'Ülke imamının' talimatıyla Ankara’daki Deniz Kuvvetleri Komutanlığı’nda 'FETÖ'yü oluşturduğunu itiraf eden Haluk S., öğrencileri arasında firari Tümamiral Mustafa Zeki Uğurlu ile firari Tuğamiral Ali Suat Aktürk’ün de bulunduğunu, ameliyat eldiveniyle isimsiz ihbar mektupları düzenlediklerini söyledi.
'FETÖ' soruşturması kapsamında Manisa'da ifade veren Haluk S. isimli örgüt 'imamı', itiraflarda bulundu. Habertürk'ten Fevzi Çakır'ın aktardığına göre, üniversite okumak için Manisa'dan Ankara'ya gittiğini anlatan Haluk S.'nin ifadesi şöyle:
"Kaya'nın, cemaatin yetiştirdiği elemanlara TSK içerisinde sıkıntı yaşatan komutanlar ya da mesai arkadaşlarının bertaraf edilmesi için bu kişilerin zaafları doğrultusunda isimsiz ihbar mektuplarının gönderilmesi talimatı vermesi üzerine, Dikmen'deki evde yapı sorumlularından M.K.C. vasıtasıyla steril olarak hazırlanmış bilgisayarda ameliyat eldiveni kullanarak yazmış olduğu isimsiz ihbar mektuplarını Genelkurmay Başkanlığı'na Hüseyin D. ile birlikte gönderiyorlardı. Hatta bir seferinde ihbar mektubunu Genelkurmay'ın yanından geçerken bahçesine atmışlar."
"FEM'de eğitim aldık"
"1998 Ağustos'ta Ankara il İmamı Mehmet Ali Büyükçelebi (firari) ve Deniz Kuvvetleri Komutanlığı (DzKK) ülke imamı Kamil Kaya, ben ve Hüseyin D.'ye, DzKK Ankara yapılanmasını oluşturacağımızı tebliğ etti. Bunun için önce cemaatten izole olacağımızı, herkesin ayrıldığımı ya da uzaklaştırıldığımı bileceğini, ev tutmam gerektiğini ve bu konuda kurs vereceklerini söylediler. İstanbul Altunizade'deki FEM Dershanesi'nde 7-8 gün eğitim aldık. Kursta, DzKK hiyerarşik sıralaması, terfi sistemi, aile ve lojman hayatı gibi bilgiler verildikten sonra, cemaat mensuplarının bu işleyişte nasıl davranacağını ve tedbir yöntemlerini, subaylarla görüşmelerde dikkat edilecek hususları anlattılar."

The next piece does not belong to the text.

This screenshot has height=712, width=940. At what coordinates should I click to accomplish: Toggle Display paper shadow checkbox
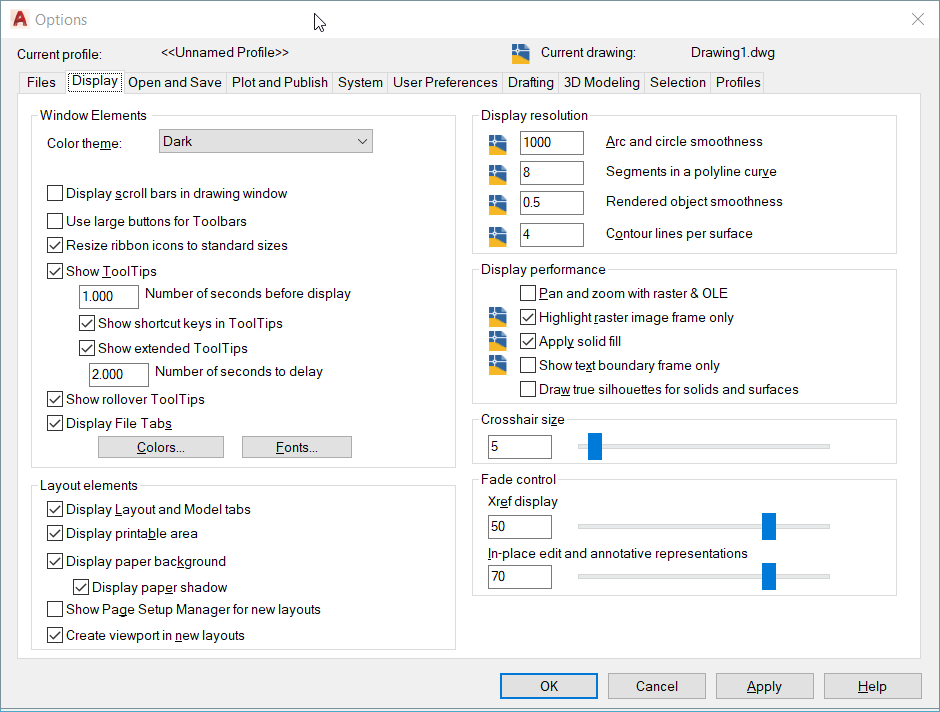pos(81,587)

"Uğurlu ve Aktürk öğrencimdi"
"Kurstan sonra Ankara'ya dönüp takip edeceğimiz subayları devraldık. Bana devredilen isimler arasında Genelkurmay Plan Prensipler Daire Başkanlığı'nda görevli Deniz Kurmay Yarbay Mustafa Zeki Uğurlu, MEBS Başkanlığı'nda görevli Kurmay Üsteğmen Ali Suat Aktürk ve bir subay daha vardı. Cemaatin Deniz Kuvvetleri'ne yerleştirdiği subay sayısı artınca bizimle beraber 3 kişi daha subaylarla ilgilenmeye başladı. 5 kişi faaliyetleri yerine getirmek için Dikmen'de bir ev kiraladık. Buraya görüştüğümüz askerleri getirmiyorduk. Bu evde bir yazıcı, bir de bilgisayarımız vardı. Bilgisayar ve yazıcı isimsiz ihbarlar ve dokümantasyon için kullanılıyordu. Mustafa Zeki Uğurlu ile ilk kez bir esnaf evinde görüştük."
"Eşlerimiz görüşüyordu"
Ayda 1 kez İstanbul'a gidip DzKK ülke imamı Kamil Kaya'ya rapor veriyorduk. Görüşmelerden birinde Kaya evlenmem gerektiğini, askeriye içinde rahat hareket edebilmek için Alevi kökenli bir aday bulduklarını söyledi. Bu kişiyle tanıştım. Uğurlu evli olduğundan, onunla aile olarak görüşme yapmamız gerekiyordu ve düğünden önce imam nikâhıyla evlendik. Evlilikten sonra ben Uğurlu ile eşim de onun eşiyle görüşüyordu. Uğurlu askeriyeden istihbari bilgiler getiriyor, eşi de eşime lojmandaki bilgileri aktarıyordu. Bunları raporlayıp Hüseyin D. ile İstanbul'a gidiyorduk. Üsteğmen Ali Suat Aktürk evlenmek istediğini söyleyince uygun bir aday bulunarak evlendirildi."